16. The optical artificial neural network smart chip of claim 15, wherein the semiconductor material comprises one or more of silicon, silicon oxide, silicon nitride, titanium oxide, a composite material mixed according to a preset ratio, and a direct bandgap compound semiconductor material; and/or the nanostructure comprises one or more of a nanodot two-dimensional material, a nanorod two-dimensional material, and a nanowire two-dimensional material.

17. The optical artificial neural network smart chip of claim 1, wherein the thickness of the optical filter layer is 0.1 λ -10 λ, where λ represents a center wavelength of the incident light.

18. The optical artificial neural network intelligent chip of claim 1, wherein the image sensor is any one or more of the following:

the CMOS image sensor comprises a CMOS image sensor CIS, a charge coupled device CCD, a single photon avalanche diode SPAD array and a focal plane photoelectric detector array.

19. A smart device, comprising: the optical artificial neural network intelligence chip of any one of claims 1-18.

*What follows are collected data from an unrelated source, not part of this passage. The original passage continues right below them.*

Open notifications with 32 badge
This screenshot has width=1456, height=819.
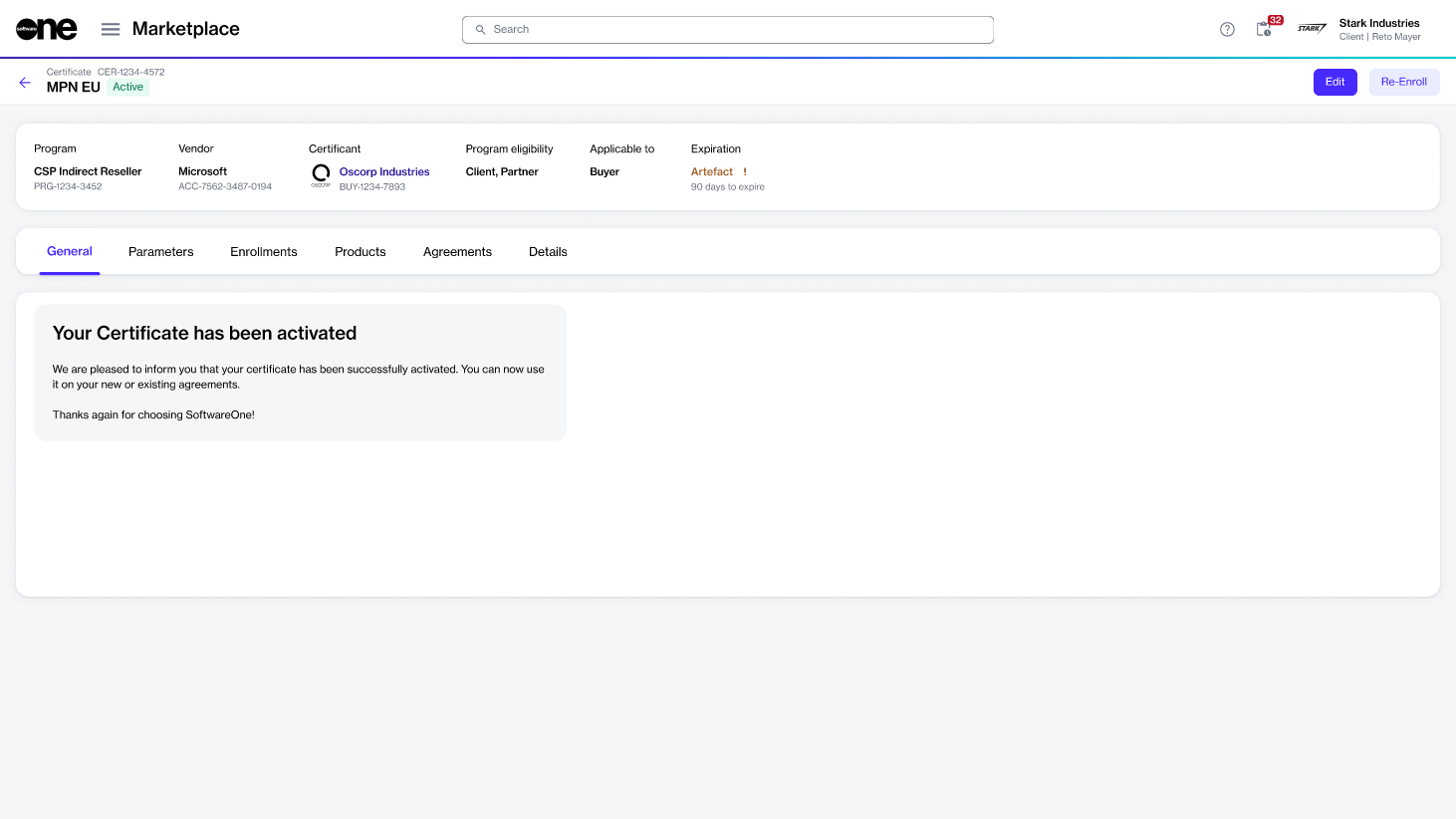(1265, 28)
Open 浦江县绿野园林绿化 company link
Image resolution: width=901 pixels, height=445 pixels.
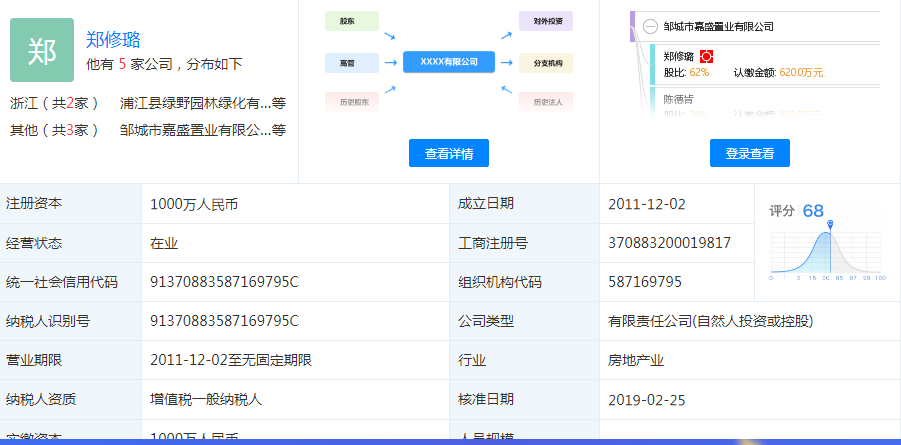pos(195,102)

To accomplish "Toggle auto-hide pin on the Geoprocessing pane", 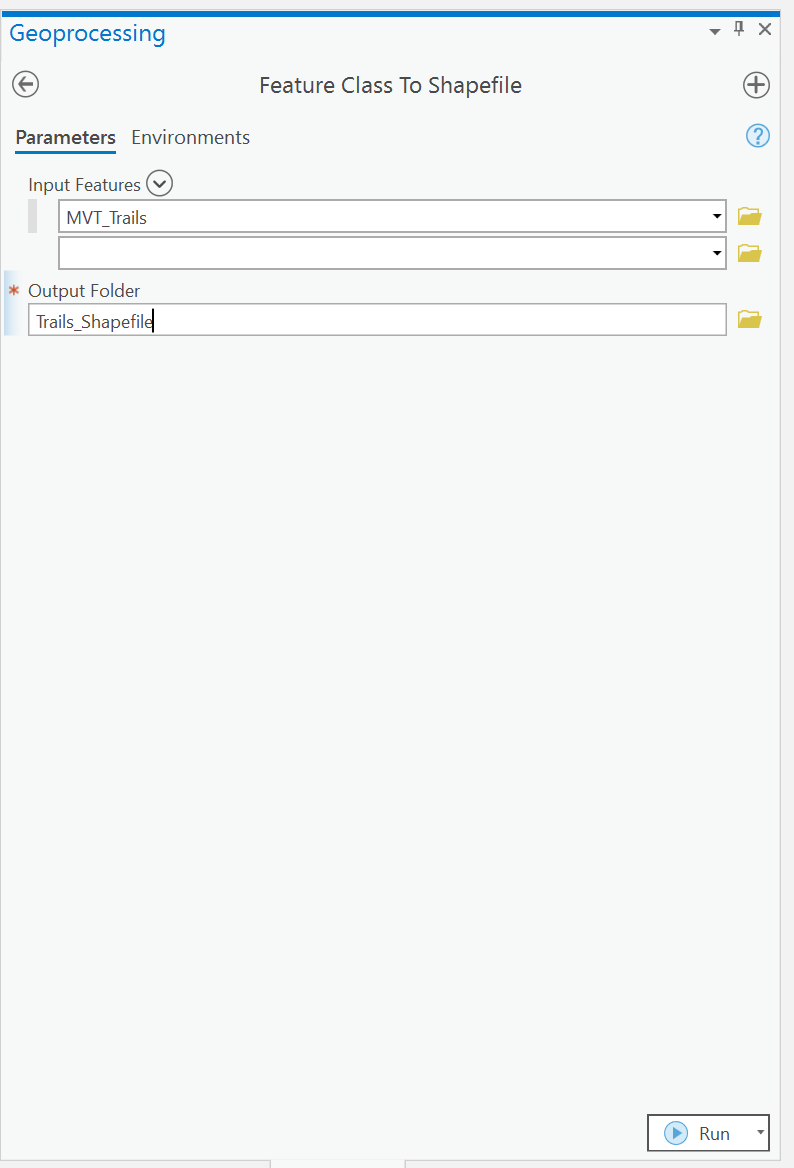I will [x=739, y=29].
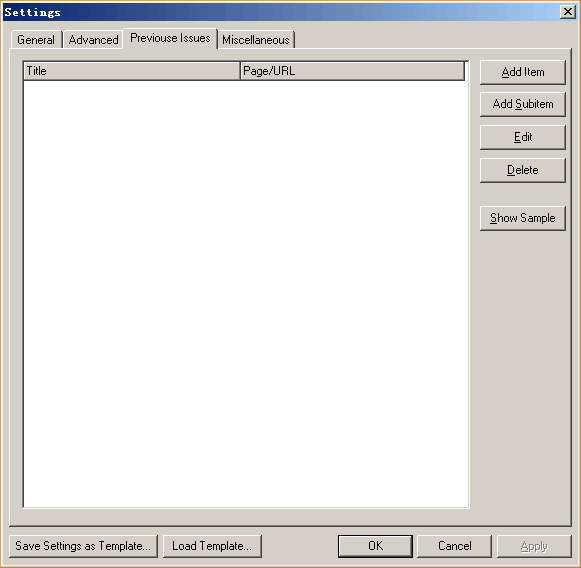Click the greyed-out Apply button
The image size is (581, 568).
coord(534,546)
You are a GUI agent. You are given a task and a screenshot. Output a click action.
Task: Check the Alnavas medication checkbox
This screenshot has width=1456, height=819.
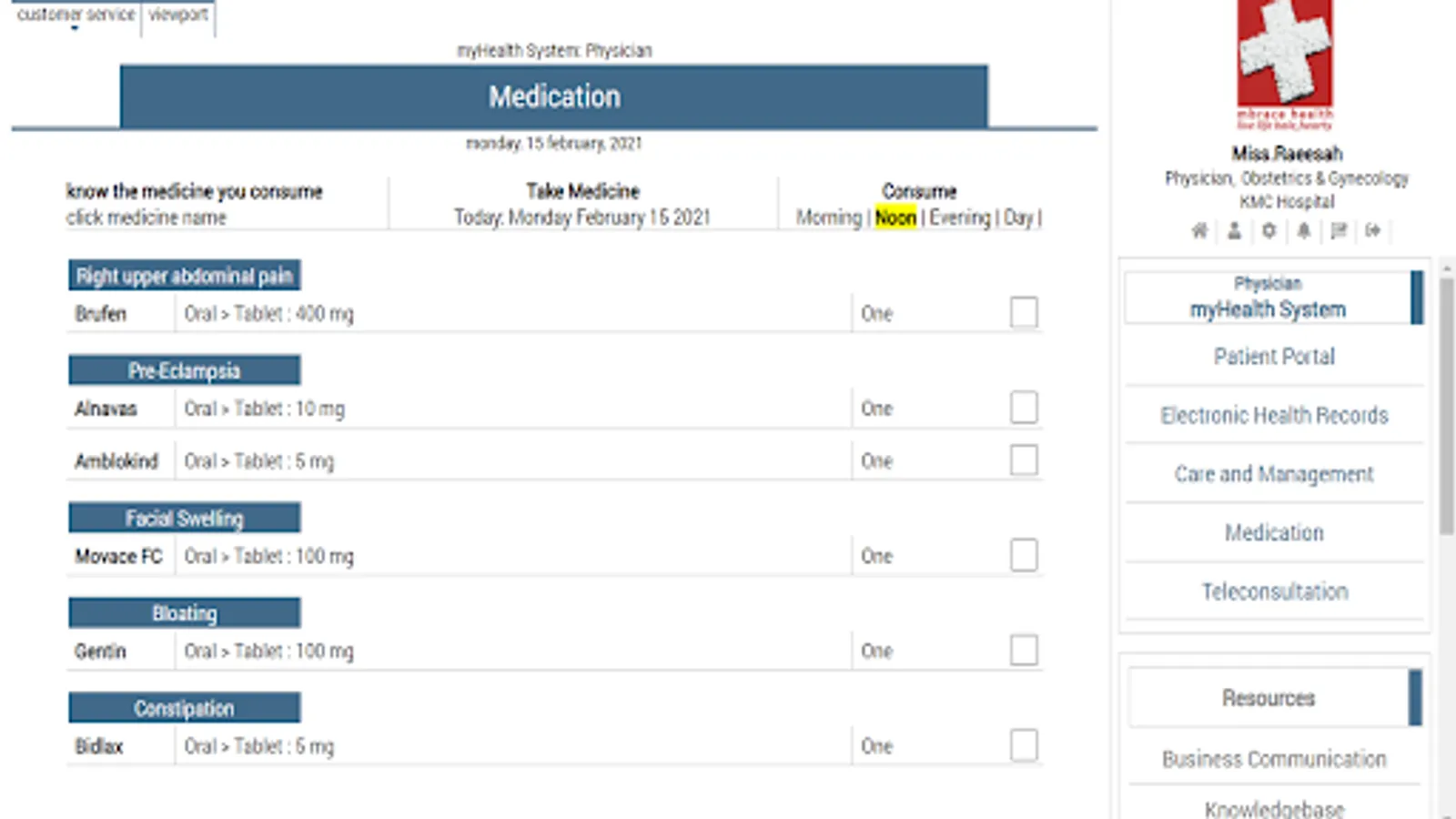click(x=1024, y=408)
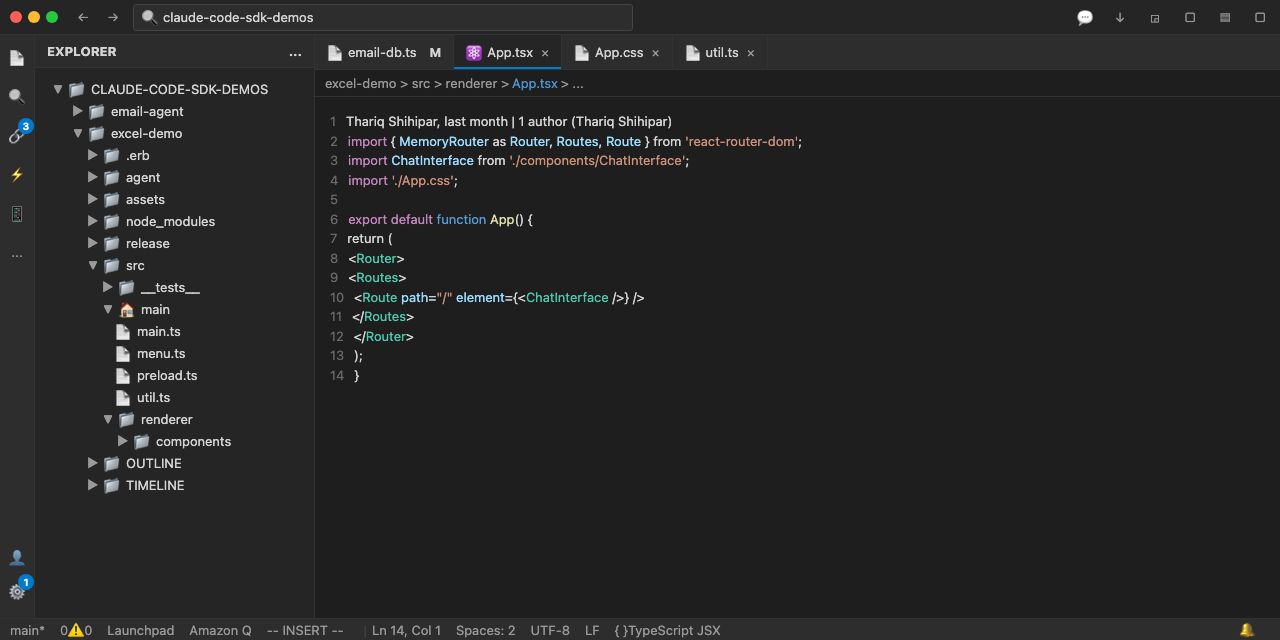Close the App.tsx tab
This screenshot has width=1280, height=640.
545,53
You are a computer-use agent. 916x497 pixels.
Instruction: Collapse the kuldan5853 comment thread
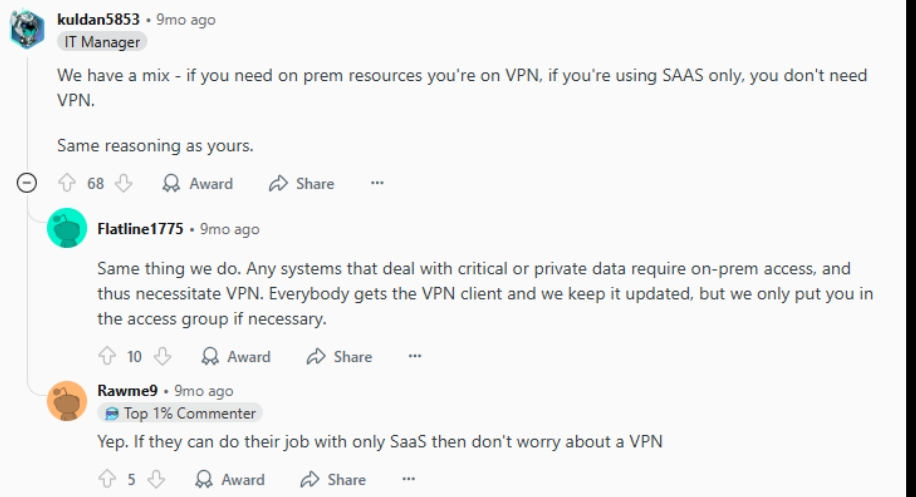tap(27, 183)
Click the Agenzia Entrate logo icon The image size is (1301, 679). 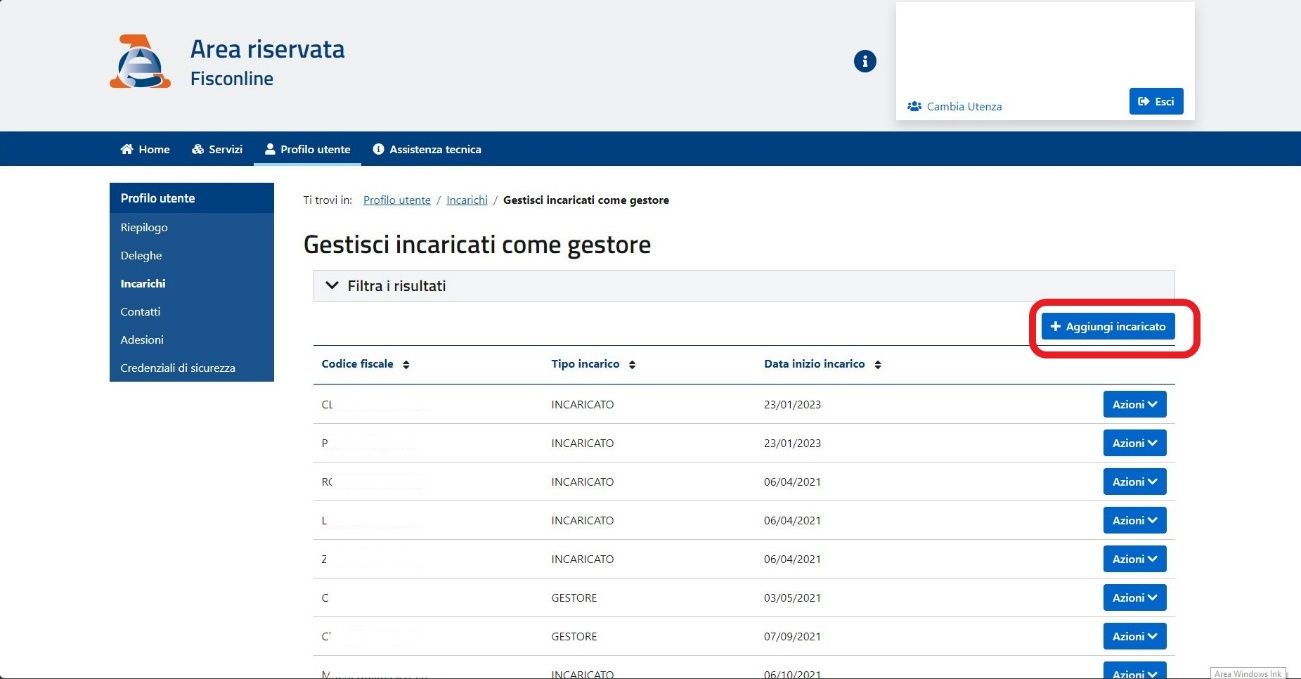133,62
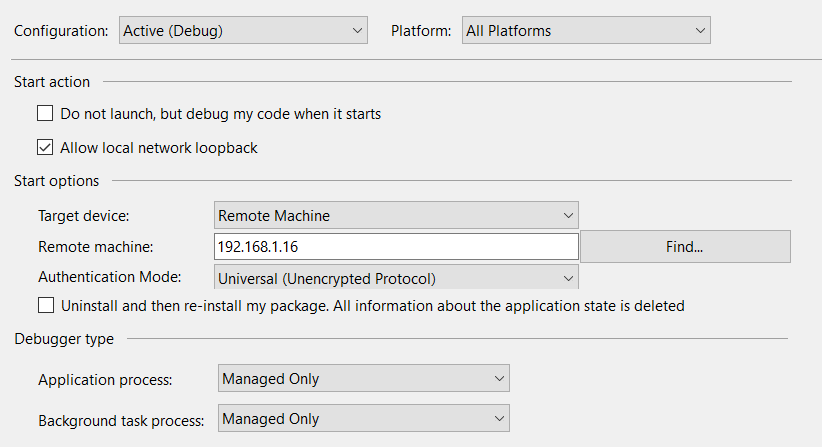Click the chevron arrow of Configuration combo

357,30

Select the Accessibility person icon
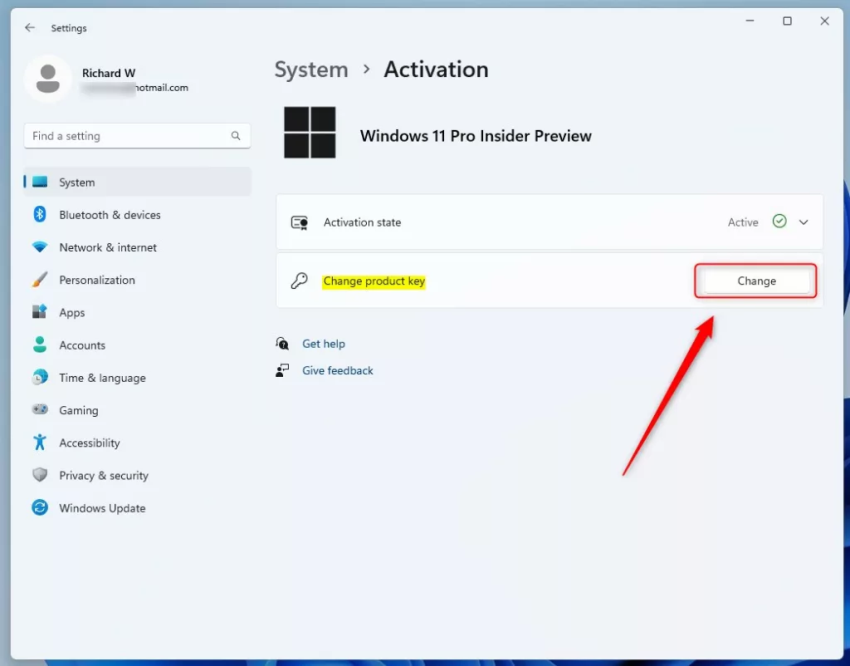coord(37,442)
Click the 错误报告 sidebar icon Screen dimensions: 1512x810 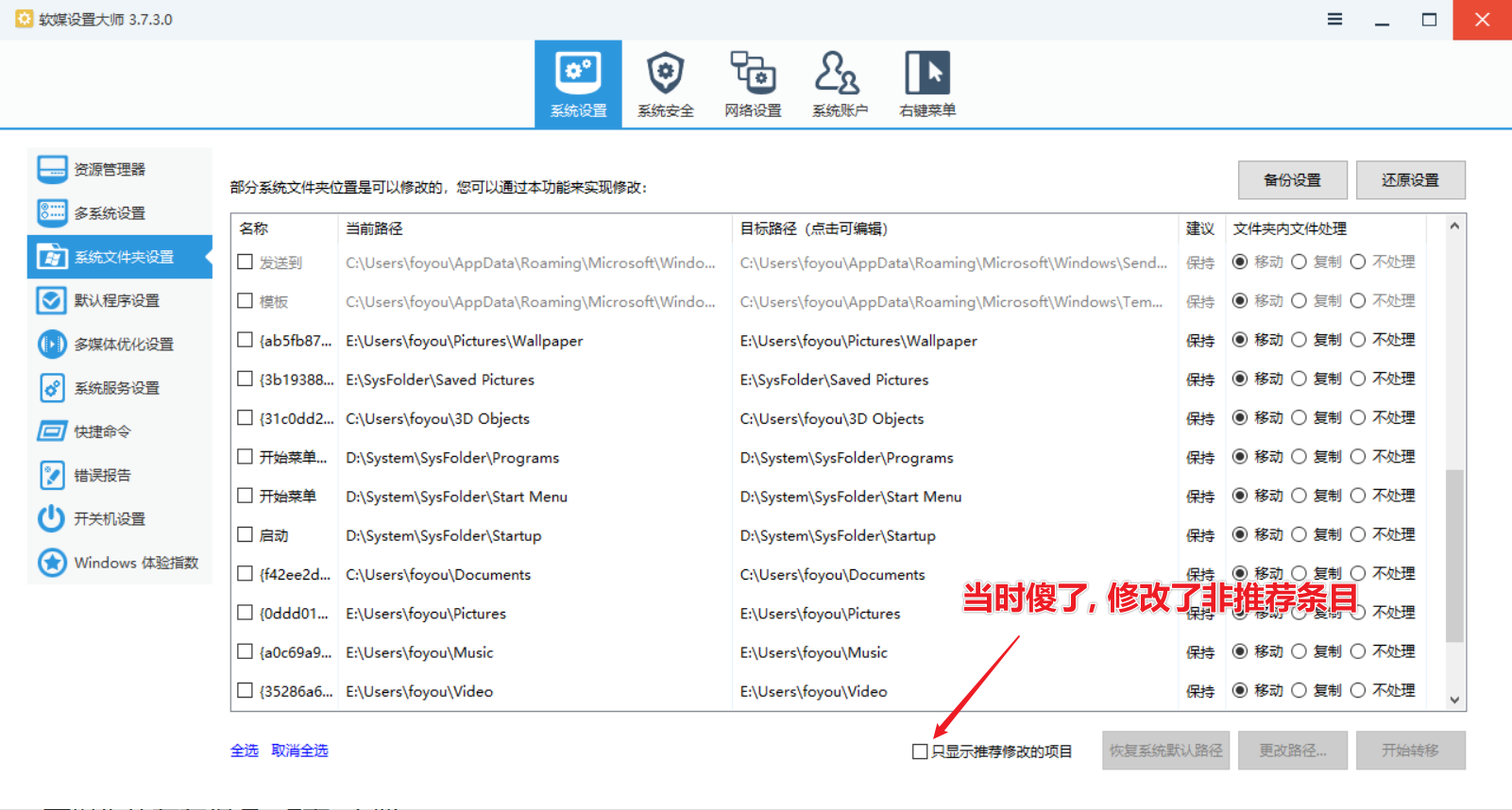(52, 475)

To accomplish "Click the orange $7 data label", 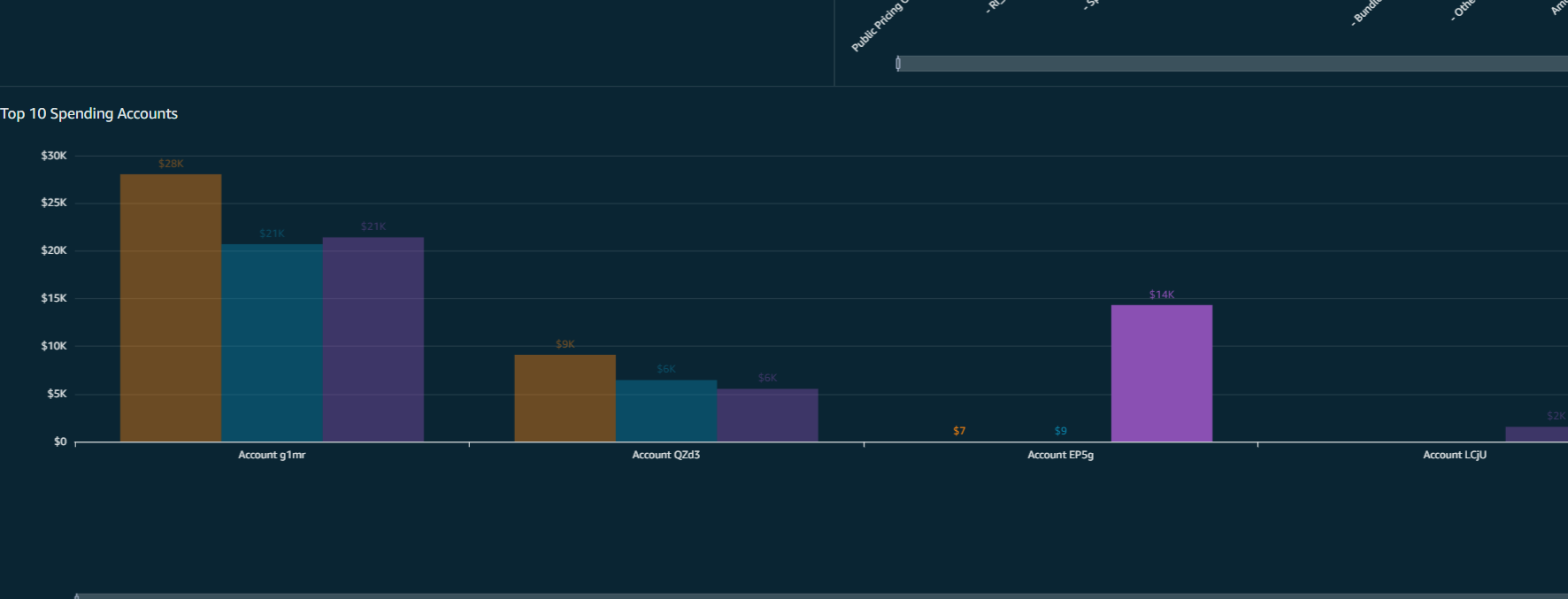I will (959, 431).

20. The smart device of claim 19, wherein the smart device comprises one or more of a smart phone, a smart computer, a smart identification device, a smart sensing device, and a smart decision device.

21. A method for preparing an optical artificial neural network intelligent chip according to any one of claims 1 to 18, comprising:

connecting the image sensor and the processor;

22. The method for manufacturing an optical artificial neural network intelligent chip according to claim 21, wherein manufacturing an optical filter layer including an optical modulation structure on a surface of the image sensor includes:

23. The method for manufacturing an optical artificial neural network intelligent chip according to claim 21, wherein when the optical artificial neural network intelligent chip is used for an intelligent processing task of a target object, the optical artificial neural network intelligent chip including different optical modulation structures, image sensors and processors having different full connection parameters is trained by using input training samples and output training samples corresponding to the intelligent processing task, so as to obtain the optical modulation structures, the image sensors and the processors satisfying a training convergence condition; or training an optical artificial neural network intelligent chip comprising different optical modulation structures, image sensors and processors with different full-connection parameters and different second nonlinear activation parameters to obtain the optical modulation structures, the image sensors and the processors meeting the training convergence conditions.